◆ Brief ◆
Identify each line in the listing below that contains the word "should", and copy those lines in full.

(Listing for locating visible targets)
━━━━━━━━━━━━━━━━━━━━

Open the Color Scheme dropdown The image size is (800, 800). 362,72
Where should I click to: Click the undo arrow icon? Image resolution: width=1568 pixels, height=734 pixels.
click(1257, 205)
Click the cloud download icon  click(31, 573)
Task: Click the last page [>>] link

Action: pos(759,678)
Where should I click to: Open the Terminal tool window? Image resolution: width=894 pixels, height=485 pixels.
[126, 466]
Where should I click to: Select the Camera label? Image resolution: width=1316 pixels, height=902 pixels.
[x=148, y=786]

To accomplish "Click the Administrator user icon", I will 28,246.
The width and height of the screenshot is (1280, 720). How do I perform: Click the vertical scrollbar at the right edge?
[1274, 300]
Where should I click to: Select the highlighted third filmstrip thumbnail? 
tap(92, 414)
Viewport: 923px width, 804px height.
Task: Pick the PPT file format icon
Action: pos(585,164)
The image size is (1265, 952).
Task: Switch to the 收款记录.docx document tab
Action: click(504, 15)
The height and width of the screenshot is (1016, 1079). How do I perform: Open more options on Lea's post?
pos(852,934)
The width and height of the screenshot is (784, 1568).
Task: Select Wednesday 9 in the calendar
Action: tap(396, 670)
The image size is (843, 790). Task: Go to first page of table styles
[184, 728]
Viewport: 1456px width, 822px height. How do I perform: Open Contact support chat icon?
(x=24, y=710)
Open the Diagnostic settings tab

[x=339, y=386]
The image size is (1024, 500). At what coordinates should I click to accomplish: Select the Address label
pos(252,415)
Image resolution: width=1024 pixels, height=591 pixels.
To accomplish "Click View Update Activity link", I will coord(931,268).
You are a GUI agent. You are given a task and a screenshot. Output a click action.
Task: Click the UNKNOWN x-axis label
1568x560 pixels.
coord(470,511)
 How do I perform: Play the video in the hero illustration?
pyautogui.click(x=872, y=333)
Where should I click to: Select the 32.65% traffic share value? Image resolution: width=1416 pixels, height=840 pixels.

━━━━━━━━━━━━━━━━━━━━

◆ Full response ◆
Where should I click to: Click the undo arrow icon? Image resolution: width=1568 pixels, height=734 pixels.
Where should I click to: Open the Terminal tool window? Image resolution: width=894 pixels, height=485 pixels.
Where should I click to: Select the Camera label? Image resolution: width=1316 pixels, height=902 pixels.
Where should I click to: Select the highlighted third filmstrip thumbnail? 
The image size is (1024, 500). At what coordinates should I click to accomplish: Select the Address label
Where should I click to: Select the 32.65% traffic share value? Image resolution: width=1416 pixels, height=840 pixels.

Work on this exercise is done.